Aquel hombre deseaba estrecharle la mano, y Donald se la tendió. Ya empezaba a darse cuenta de su creciente popularidad, pues su nombre aparecía de vez en cuando en los periódicos. Los dos casos solucionados con tanta brillantez por él, fueron decisivos para darle a conocer a los lectores de los juicios celebrados en la ciudad. Y el conserje debía ser uno de los más apasionados.

No tenía pista alguna que seguir. Donald se torturó el cerebro en vano, tratando de encontrar una urgente ocupación para lograr algo positivo en aquel enojoso asunto.

Todo dependía de él, pues de no descubrir al asesino, cuando se celebrase el juicio, Edmund Friend sería declarado culpable. Nadie podría librarle de ser ajusticiado, no existiendo ninguna disculpa para él por haber matado a un hombre.

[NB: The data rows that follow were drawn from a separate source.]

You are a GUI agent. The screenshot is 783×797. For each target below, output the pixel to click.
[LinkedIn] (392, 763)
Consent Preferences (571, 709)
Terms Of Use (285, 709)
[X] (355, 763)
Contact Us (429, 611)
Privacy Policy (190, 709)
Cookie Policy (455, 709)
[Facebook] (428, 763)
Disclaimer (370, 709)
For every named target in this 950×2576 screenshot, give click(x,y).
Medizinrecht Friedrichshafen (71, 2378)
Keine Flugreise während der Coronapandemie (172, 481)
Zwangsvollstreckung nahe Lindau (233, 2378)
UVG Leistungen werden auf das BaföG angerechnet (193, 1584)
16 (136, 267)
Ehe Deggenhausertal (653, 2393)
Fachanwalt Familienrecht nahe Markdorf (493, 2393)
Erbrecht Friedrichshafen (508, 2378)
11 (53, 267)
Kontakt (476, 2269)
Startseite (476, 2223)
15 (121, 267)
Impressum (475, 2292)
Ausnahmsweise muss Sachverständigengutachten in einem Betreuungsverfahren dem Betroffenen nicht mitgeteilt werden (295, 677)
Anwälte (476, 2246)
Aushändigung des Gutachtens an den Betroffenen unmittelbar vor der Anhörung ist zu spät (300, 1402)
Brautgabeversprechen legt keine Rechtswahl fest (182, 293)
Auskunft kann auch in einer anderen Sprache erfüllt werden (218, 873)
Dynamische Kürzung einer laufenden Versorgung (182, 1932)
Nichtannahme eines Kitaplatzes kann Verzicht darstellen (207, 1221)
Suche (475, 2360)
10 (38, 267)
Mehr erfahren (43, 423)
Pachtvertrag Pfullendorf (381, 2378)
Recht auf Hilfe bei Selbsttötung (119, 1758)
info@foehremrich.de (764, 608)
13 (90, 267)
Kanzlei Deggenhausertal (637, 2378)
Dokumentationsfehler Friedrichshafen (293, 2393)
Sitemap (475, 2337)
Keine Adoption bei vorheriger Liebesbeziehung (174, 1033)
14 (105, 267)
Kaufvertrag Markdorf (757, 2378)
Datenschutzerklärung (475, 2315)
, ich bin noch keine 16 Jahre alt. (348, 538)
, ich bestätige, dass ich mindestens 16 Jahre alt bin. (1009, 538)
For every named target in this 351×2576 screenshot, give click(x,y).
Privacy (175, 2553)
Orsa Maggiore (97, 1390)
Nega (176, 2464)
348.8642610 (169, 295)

La idea brotó de súbito. Sí, era un estúpido por no haber pensado antes en ello. Debía dedicar aquella tarde para averiguar quién era en realidad Charles Burgess y el motivo por el cual alguien deseó matarle.

Se alojaba en un hotel, lo cual ya inducía a creer que acababa de llegar a la ciudad. No obstante, el inspector Joyce lo calificó como un forajido, acordándose bien de haber sido ésta la palabra empleada por el policía.

Se reprochó no haber pedido más información de Charles Burgess. Se trataba de un error imperdonable, pues se trataba de una pista que podía conducirle hasta el asesino. Aunque su instinto le señalaba que Burgess era un detalle de escasa importancia en aquel endiablado asunto, pese a ser la víctima.